**What the task asks:**
Scan the entries for lines containing the string "agent". Reply with how many there are, and nothing else.

**Excerpted records:**
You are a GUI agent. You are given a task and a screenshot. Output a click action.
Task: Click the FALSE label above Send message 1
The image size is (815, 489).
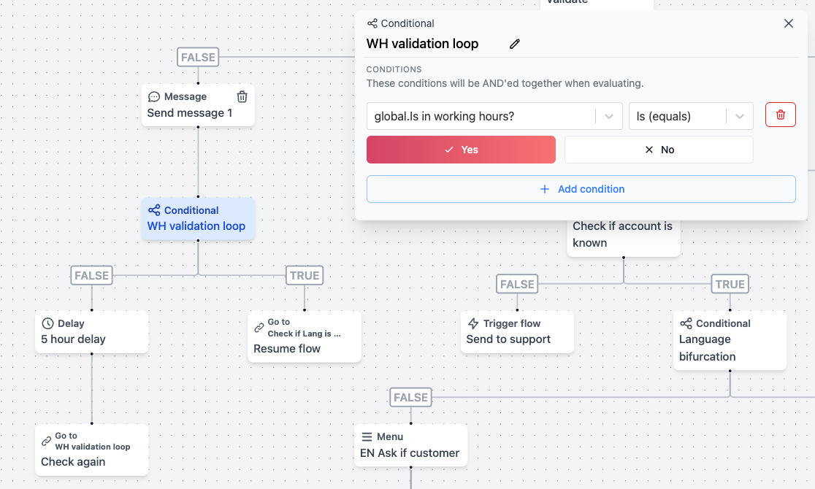(x=197, y=56)
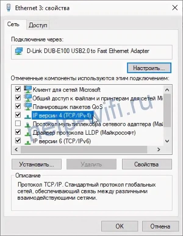This screenshot has width=183, height=236.
Task: Open the Свойства button for selected component
Action: 147,164
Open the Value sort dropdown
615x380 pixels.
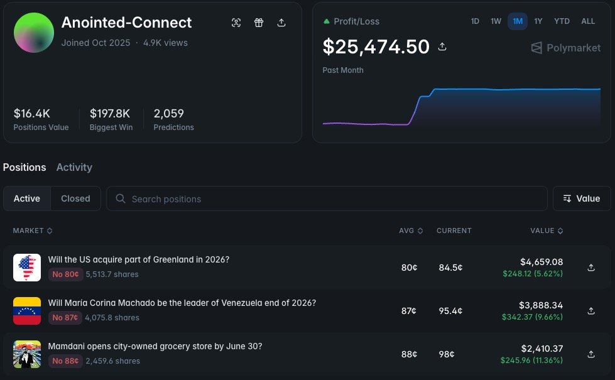(x=582, y=198)
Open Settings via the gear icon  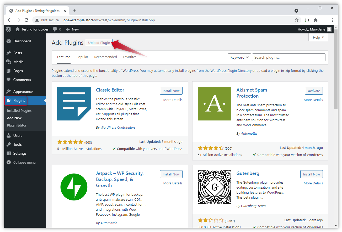pyautogui.click(x=9, y=153)
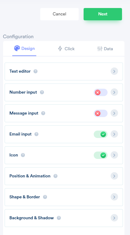Click the green Next button
The width and height of the screenshot is (130, 235).
coord(103,14)
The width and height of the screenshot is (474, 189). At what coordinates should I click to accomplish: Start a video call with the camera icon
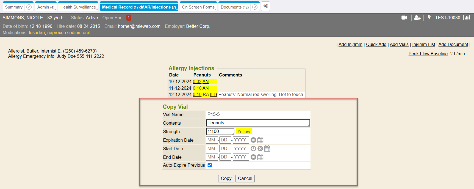[404, 18]
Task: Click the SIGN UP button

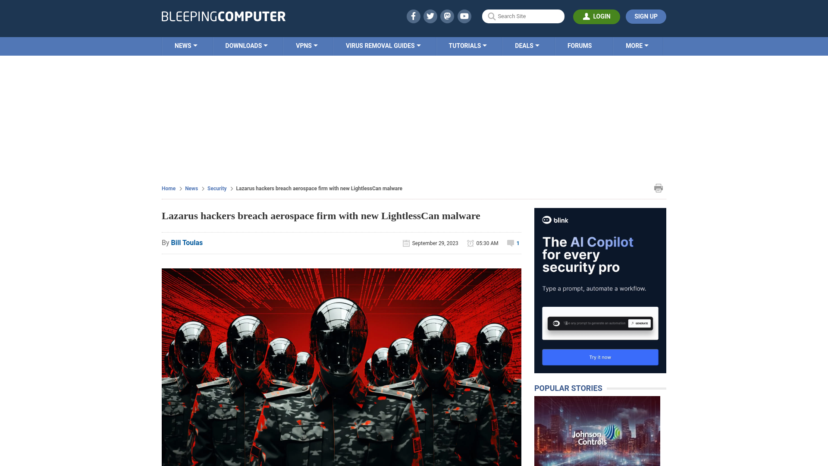Action: point(646,16)
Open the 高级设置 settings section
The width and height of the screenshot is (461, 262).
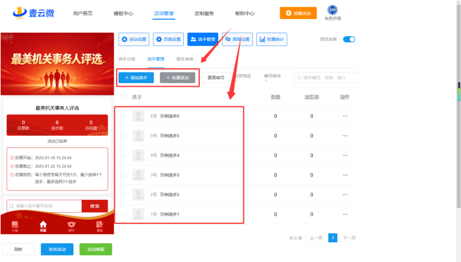(237, 39)
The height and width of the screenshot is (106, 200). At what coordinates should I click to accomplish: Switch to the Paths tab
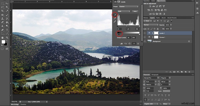[x=158, y=18]
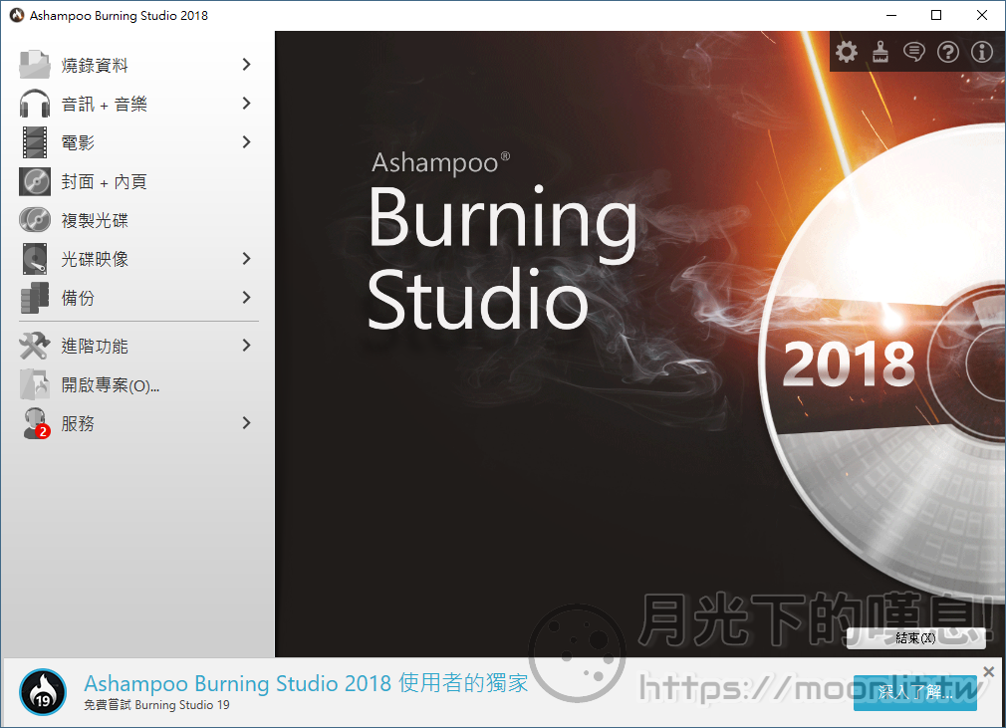Select the 備份 menu item

point(78,298)
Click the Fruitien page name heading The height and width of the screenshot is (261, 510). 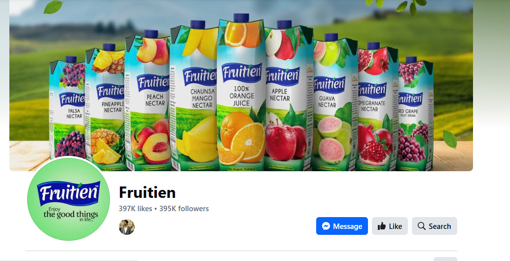(x=147, y=192)
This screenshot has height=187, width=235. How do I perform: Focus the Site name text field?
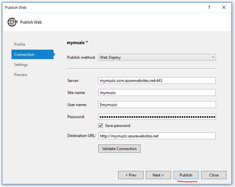click(x=157, y=93)
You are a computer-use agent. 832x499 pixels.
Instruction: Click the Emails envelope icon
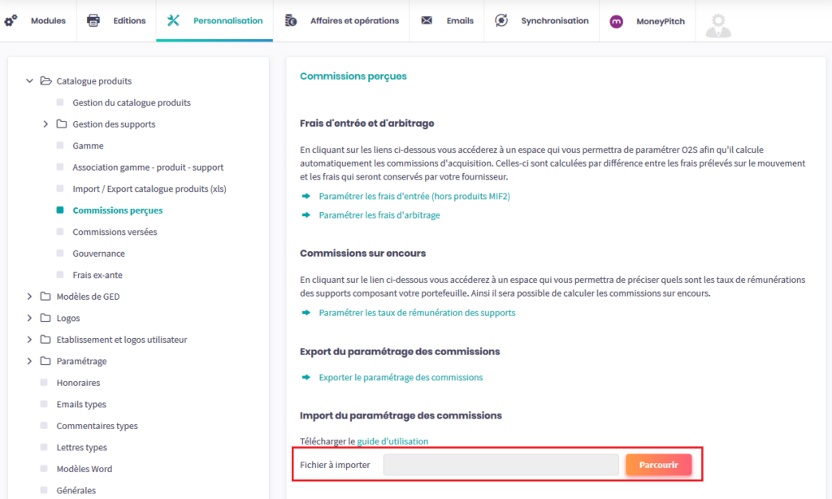[x=427, y=20]
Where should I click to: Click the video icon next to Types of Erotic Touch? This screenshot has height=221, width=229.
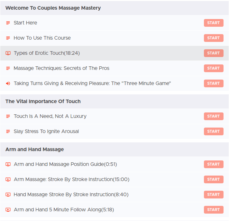pos(8,53)
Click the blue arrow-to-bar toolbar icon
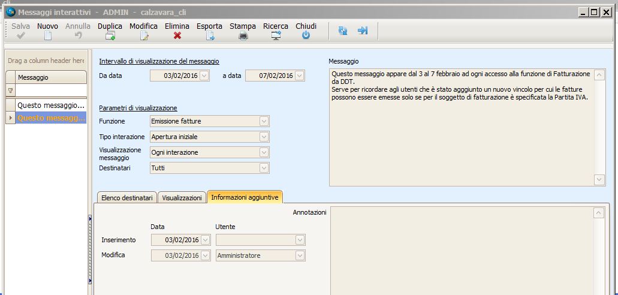Image resolution: width=618 pixels, height=295 pixels. pos(363,31)
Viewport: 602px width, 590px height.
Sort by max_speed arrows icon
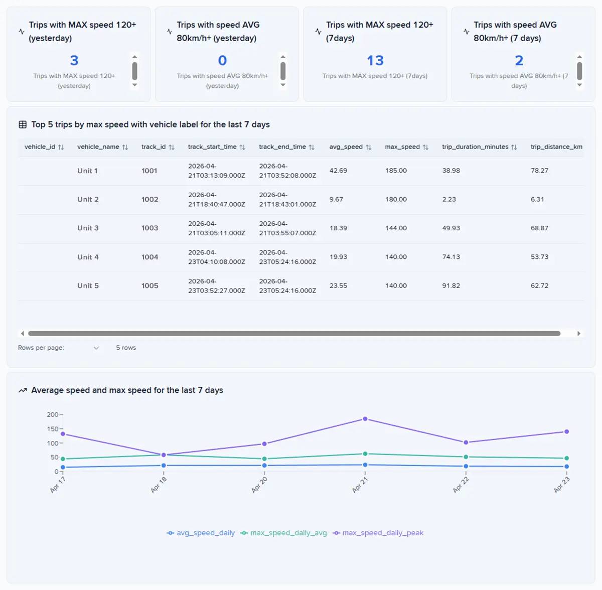tap(425, 147)
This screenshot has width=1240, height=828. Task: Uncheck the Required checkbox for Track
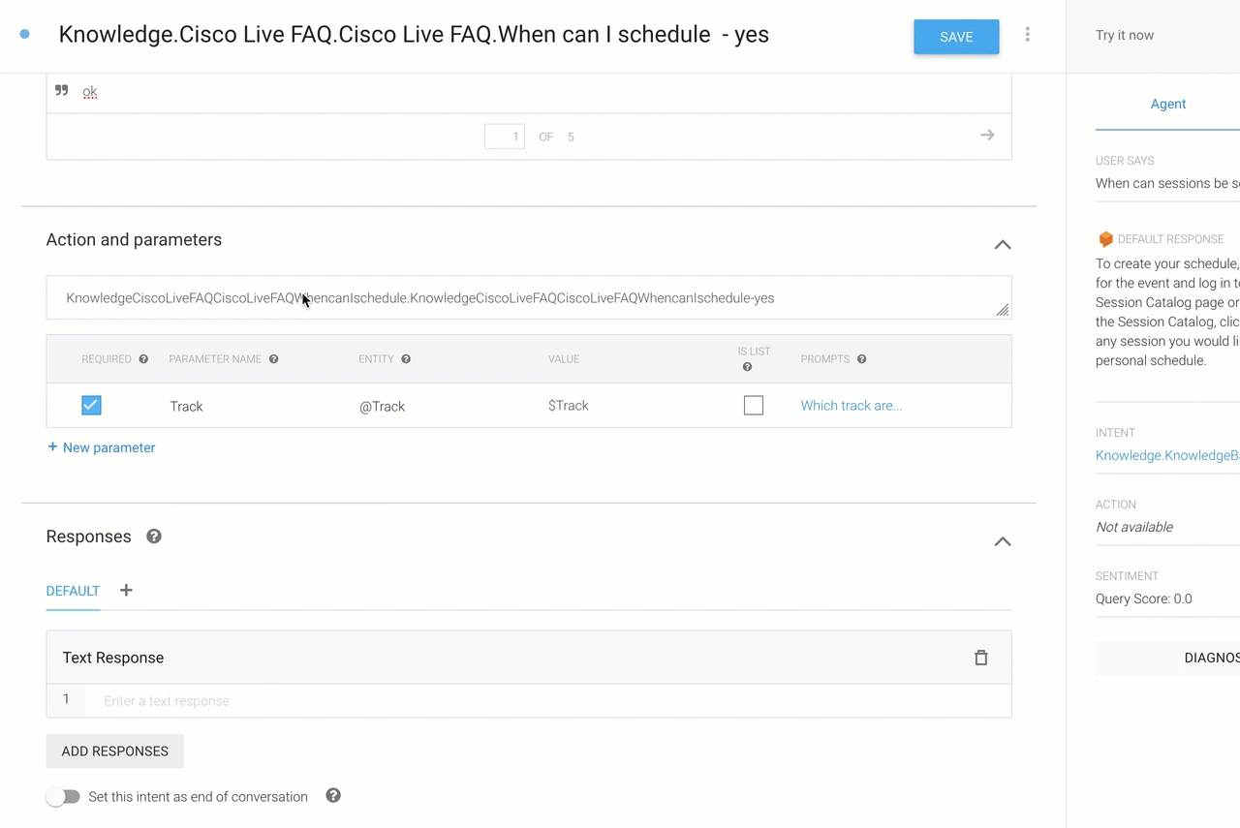pos(91,405)
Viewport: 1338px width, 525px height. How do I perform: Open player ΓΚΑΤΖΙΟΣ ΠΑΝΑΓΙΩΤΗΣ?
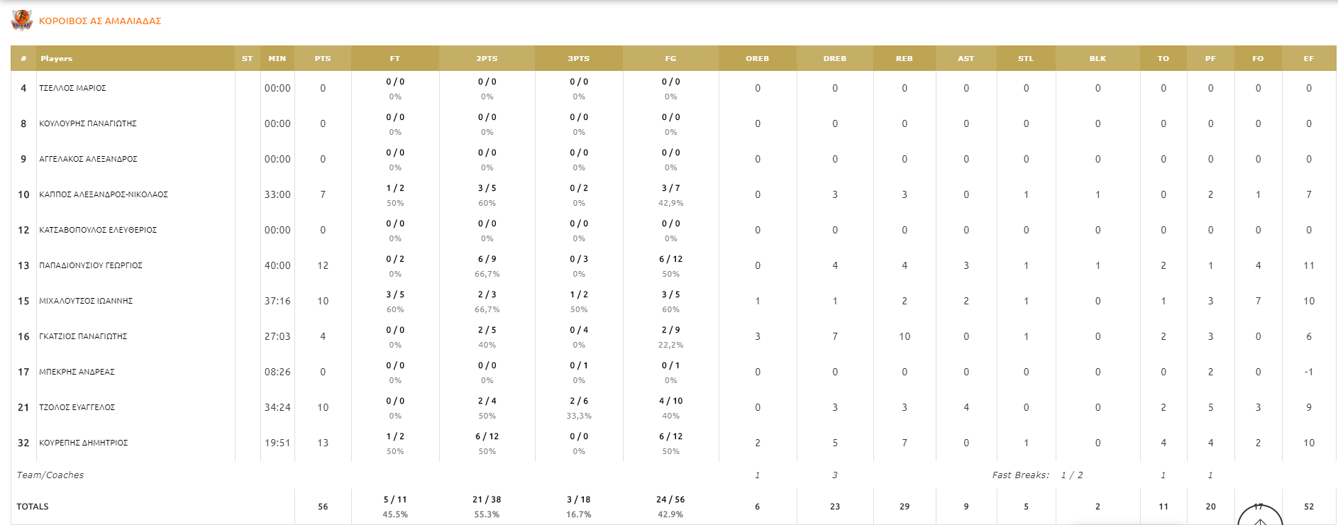click(x=83, y=336)
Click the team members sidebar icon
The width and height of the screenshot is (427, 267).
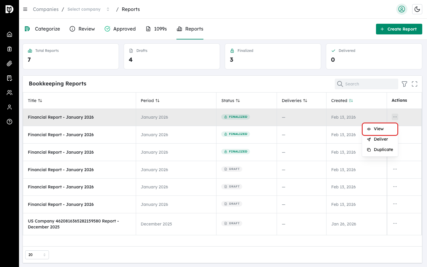coord(9,93)
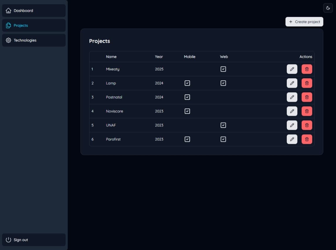336x250 pixels.
Task: Click the trash icon on the Lamp row
Action: 307,83
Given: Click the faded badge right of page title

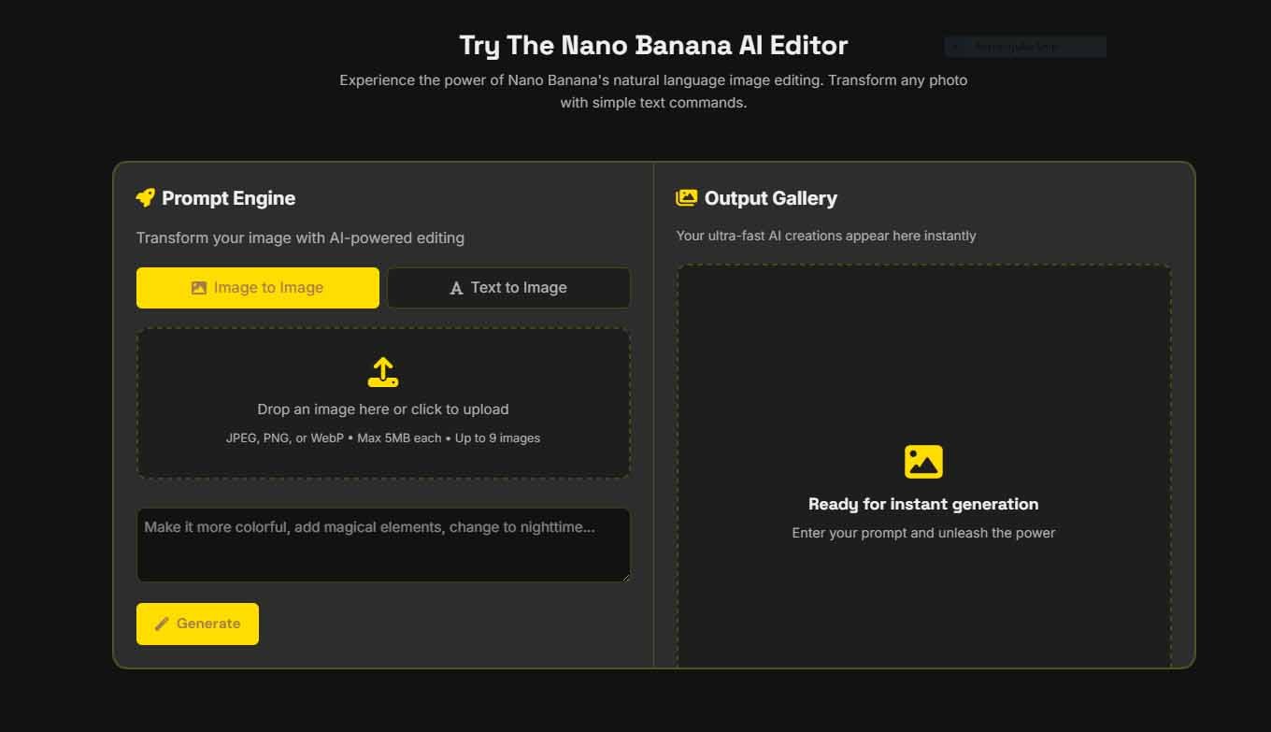Looking at the screenshot, I should pyautogui.click(x=1025, y=47).
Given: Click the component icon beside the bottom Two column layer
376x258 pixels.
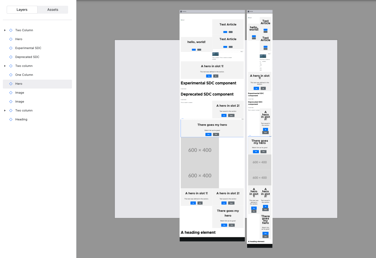Looking at the screenshot, I should (11, 110).
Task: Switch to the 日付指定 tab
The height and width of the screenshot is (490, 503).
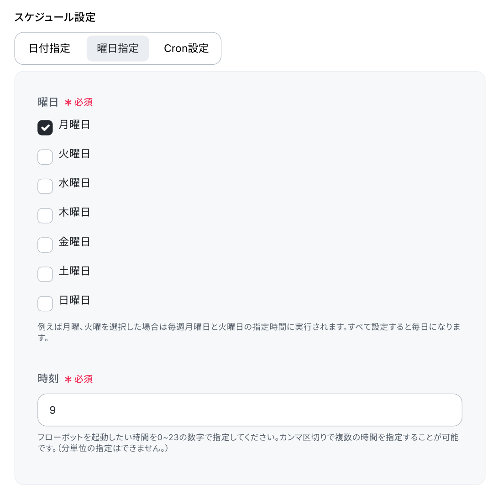Action: pyautogui.click(x=49, y=48)
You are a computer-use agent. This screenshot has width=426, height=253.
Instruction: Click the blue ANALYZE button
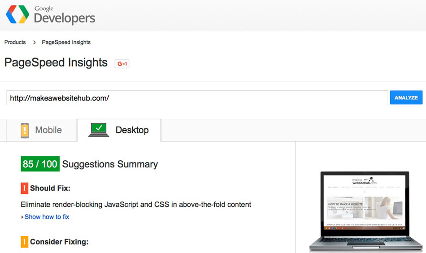point(406,98)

**Answer:**
3